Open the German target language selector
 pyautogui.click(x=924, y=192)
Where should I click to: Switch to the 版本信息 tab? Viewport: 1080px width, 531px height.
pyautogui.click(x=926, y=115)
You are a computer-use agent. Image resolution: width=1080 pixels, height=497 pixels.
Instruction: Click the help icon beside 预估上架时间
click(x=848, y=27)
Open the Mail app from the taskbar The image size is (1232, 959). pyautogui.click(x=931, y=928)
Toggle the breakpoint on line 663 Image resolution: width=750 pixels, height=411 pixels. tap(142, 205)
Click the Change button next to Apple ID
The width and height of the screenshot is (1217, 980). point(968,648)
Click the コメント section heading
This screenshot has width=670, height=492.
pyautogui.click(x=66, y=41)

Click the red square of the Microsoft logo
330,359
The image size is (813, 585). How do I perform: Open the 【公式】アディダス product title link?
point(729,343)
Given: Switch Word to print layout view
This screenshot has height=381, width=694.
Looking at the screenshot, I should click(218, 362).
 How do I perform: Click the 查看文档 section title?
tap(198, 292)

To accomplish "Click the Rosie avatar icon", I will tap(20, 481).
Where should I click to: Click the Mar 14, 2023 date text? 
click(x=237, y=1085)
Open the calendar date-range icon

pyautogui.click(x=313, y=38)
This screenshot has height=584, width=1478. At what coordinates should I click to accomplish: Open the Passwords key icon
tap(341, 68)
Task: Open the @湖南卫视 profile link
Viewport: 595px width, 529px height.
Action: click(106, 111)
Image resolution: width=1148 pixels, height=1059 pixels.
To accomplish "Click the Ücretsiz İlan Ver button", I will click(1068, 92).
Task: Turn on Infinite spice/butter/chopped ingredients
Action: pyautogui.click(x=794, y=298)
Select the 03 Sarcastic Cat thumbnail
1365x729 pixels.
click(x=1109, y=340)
=====
- _Your goal_
For each line in the entries that holds "resolution", return that line.

- _Exercise result_
You are a computer-use agent. Image resolution: width=1080 pixels, height=497 pixels.
Toggle the breakpoint on line 663 Image resolution: width=750 pixels, height=411 pixels. tap(142, 205)
Image resolution: width=1148 pixels, height=1059 pixels.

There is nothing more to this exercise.